Üst yazısı böyle olan bir raporun içeriğinin nasıl olabileceğini tahmin edersiniz. Müfettişlerin raporunda “Emniyet teşkilatı içerisinde istihbarat metot ve teknikleri kullanılmak suretiyle yapılan tahkikat çerçevesinde Fethullah Gülenci bir örgütlenme ve yapılanmanın olduğuna ilişkin bir tespit bulunmadığı bildirilmiştir” deniliyor.
Müfettişler, bitirilmiş olan raporu aslında kendilerinin yazmamış olduğunu da itiraf ediyor. Müfettiş, “bildirilmiş” olanı bildirmez, kendisine bildirilmiş olanlar üzerinde kanaat belirtir. Gerçek müfettiş idari yönden yapmış olduğu soruşturma için “istihbarat metot ve tekniklerini” kullanmaz. Anlaşılıyor ki müfettişler istihbarat dairesinin etki ve yönlendirmesiyle kendisine verileni “rapor” diye yazmış.
Emniyet'te Fethullahçı yapılanma yoksa geçen yıl bin 735 emniyet müdürü bir günde nasıl zorunlu olarak emekliye sevk edildi? Biz de biliyoruz ki bunların tamamı Fethullahçı Terör Örgütü (FETÖ) mensubu değil. Bunların arasında önemli bir bölümü Atatürk ilkelerine bağlı polis müdürleriydi. Şimdi hepsi “FETÖ” damgasını yedi.
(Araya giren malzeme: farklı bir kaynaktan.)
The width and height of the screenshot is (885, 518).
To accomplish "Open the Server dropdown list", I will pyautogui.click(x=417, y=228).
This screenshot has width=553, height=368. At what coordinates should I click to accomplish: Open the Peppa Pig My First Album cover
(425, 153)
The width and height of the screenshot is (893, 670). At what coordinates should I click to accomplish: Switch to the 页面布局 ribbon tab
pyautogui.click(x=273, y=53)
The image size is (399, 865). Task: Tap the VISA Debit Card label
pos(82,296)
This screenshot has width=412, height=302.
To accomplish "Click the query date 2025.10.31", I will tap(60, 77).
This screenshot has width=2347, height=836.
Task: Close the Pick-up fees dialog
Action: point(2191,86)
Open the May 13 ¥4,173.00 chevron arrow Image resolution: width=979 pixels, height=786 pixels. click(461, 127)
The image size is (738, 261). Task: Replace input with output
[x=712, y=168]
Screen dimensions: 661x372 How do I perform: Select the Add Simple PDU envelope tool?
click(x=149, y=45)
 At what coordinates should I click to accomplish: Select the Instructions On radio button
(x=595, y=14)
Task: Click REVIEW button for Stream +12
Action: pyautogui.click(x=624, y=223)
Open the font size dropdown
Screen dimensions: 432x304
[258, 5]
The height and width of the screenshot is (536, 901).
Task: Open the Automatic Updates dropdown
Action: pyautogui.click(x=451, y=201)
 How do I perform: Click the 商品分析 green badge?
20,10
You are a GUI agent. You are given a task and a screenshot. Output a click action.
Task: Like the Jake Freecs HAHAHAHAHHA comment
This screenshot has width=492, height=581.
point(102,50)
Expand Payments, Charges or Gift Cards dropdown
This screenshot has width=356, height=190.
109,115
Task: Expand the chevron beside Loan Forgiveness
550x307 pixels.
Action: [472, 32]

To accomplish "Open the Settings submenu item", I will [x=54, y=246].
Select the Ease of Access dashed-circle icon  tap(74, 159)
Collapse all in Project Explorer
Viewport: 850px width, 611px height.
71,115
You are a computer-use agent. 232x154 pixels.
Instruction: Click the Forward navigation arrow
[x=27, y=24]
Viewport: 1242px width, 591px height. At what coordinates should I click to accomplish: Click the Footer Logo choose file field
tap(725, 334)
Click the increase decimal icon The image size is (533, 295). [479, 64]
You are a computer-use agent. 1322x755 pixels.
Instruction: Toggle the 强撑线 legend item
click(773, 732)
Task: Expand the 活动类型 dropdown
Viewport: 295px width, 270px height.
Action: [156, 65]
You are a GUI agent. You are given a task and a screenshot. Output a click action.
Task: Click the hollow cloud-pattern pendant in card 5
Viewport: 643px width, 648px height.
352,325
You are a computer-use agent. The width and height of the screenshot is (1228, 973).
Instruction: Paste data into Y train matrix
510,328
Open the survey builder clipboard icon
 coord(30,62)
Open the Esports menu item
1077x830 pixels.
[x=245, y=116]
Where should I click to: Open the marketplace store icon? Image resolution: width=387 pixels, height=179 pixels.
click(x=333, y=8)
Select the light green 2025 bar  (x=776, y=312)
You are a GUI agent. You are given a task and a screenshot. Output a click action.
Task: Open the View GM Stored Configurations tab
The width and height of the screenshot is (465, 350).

Mesleklerinin en verimli dönemlerinde Emniyet'ten atıldılar. Benzer durum açığa alınan, tutuklanan 76 bini aşkın kamu görevlisinin de en azından bir bölümü için geçerlidir. O nedenle sıkça belirtiyoruz, “Aman dikkat, yanlışlık yapılmasın.”
Emniyet'te “böyle bir yapılanma yok” diye savcılıklara yanlış bilgi verenler şimdi “FETÖ düşmanı” gibi dolaşıyor. Zamanında önlem almayan, ilgili makamları uyarmayan, hatta soruşturmaları engelleyenler hakkında işlem yapılmayacak mı?
ÖNCE ONLARIN ELİNE GEÇİYOR
Recep Sanal, İçişleri Bakanlığı'nın deneyimli mülkiye müfettişiydi. Fethullahçı olduğu öne sürülen mülki idare amirleriyle ilgili kapsamlı değerlendirme raporu yazdı. Bunu 12 Ekim 1998'de Teftiş Kurulu Başkanlığı'na teslim etti. Değerlendirme raporları, o dönem Personel Genel Müdürlüğü'ndeki Fethullahçılar tarafından hakkında rapor düzenlenen kişilerin ellerine “yargı kumpası” aracılığıyla 3 Ocak 1999'da verildi.
Başmüfettiş Recep Sanal, mesleğinden o günden itibaren soğudu. Devlet Denetleme Kurulu üyeliğine getirildi. 2008 yılına kadar unutulmaz raporlara imza attı. Sonra eski görev yerine gönderildiğinde, “ben artık çalışamam” deyip devletten koptu.
Şimdi on binlerce kamu görevlisi açığa alındı. İhbar furyası devam ediyor. Cumhurbaşkanı Recep Tayyip Erdoğan, emrindeki Devlet Denetleme Kurulu'nu güvenilir isimlerden oluşturup, doğruların ortaya çıkmasını sağlamalı. Yargıya gönderilecekleri belirlemeli. Kamu görevlileri büyük bir korku içinde. Geçmişle ilgili konularda “aldatıldık” diyenler, başkalarının da aldatılmış olabileceğini gözden uzak tutmamalı.